The Minneapolis-molded hip-hop/R&B innovator came off a splashy weekend twerking it up with Janelle Monáe and coolly shaking off sound problems at the Coachella festival, where she returns again Sunday for Weekend 2. She then earned large and/or lavishly praising write-ups from Entertainment Weekly (a three-page spread in print!), Esquire, NME and many other outlets. And then last night she tore it up on "Jimmy Kimmel Live!" with another performance of her Top 40-flirting single "Juice."

Sporting a black Crenshaw jersey – a tribute to the recently murdered Nipsey Hussle taken from his fashion line Marathon Clothing – she kicked off her latest late-night TV segment (posted below) singing into the camera while drinking from a red Solo cup and getting her hair braided. Soon, though, she was up and running, delivering some cool choreography straight into the camera with her now-inseparable troupe of dancers behind her. Let's hope that night's first guest Lionel Richie – who dished about Prince not making it into "We Are the World" (the dude liked to work alone) – hung around and saw a true American Idol in the making.

And now comes the album, her third full-length overall.

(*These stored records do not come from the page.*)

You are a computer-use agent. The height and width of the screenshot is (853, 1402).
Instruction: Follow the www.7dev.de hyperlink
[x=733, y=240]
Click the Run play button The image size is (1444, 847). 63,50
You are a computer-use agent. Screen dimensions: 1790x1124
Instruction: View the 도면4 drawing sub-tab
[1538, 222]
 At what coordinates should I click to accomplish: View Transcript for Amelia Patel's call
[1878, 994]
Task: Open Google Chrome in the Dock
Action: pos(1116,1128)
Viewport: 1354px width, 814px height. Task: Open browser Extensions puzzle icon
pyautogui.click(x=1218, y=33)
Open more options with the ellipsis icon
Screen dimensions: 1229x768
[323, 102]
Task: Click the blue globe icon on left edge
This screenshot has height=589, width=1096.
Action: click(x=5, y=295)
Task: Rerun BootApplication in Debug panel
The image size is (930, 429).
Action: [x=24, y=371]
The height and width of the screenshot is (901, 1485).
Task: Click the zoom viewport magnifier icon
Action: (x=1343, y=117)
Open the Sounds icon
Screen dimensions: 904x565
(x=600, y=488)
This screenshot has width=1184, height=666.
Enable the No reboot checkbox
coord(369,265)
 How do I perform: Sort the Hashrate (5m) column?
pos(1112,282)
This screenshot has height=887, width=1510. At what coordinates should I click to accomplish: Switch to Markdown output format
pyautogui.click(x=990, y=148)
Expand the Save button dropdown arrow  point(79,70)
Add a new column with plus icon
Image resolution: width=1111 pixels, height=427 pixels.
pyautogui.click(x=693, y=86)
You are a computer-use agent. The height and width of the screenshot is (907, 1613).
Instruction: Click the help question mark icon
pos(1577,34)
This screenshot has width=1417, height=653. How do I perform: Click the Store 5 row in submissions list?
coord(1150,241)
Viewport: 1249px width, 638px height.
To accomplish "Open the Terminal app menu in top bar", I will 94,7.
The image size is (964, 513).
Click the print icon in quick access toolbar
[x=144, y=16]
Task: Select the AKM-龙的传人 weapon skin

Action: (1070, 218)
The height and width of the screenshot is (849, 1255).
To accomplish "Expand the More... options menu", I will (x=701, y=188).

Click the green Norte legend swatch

Upon first listen (Lizzo's new label Atlantic didn't offer a preview to most press reps), "Cuz I Love You" offers a much more slickly produced but still sly, sultry and edgy overview of just about everything we've come to love about Minneapolis transplant Melissa Jefferson since she busted out of her old group the Chalice locally with her Lazerbeak-produced 2013 solo debut "Lizzobangers" and the 2016 follow-up, "Big GRRRL, Small World."

There a few other innuendo-filled, NSFW romps similar to "Juice," including the Missy Elliot-accompanied "Tempo" and "Exactly How I Feel," a fun back-and-forth with Gucci Mane. There are straight-ahead Beyoncé-like pop jams in "Like a Girl" and the self-loving anthem "Soulmate." Local fans have already heard and grooved to the slow-jammy kiss-off "Jerome" -- a concert highlight reminiscent of Erykah Badu's "Tyrone" – will also dig the Princely album closer "Lingerie," which is even slower and saltier. Perhaps best of all, there are the harder and heavier throwdowns that find her at her most self-aggrandizing, "Better in Color" and the '70s-funky "Cry Baby." Aggrandize away, baby.

We'll finally get to catch our ex-local darling back in town two weekends from now for her long-sold-out Palace Theatre gig on May 5. A sign of how much Atlantic is reaching for the mainstream with this one, she's also returning a month later to join boy band Why Don't We and Fyre Fest fallout dodger Ja Rule at the KDWB Star Party on June 7 at Myth nightclub in Maplewood.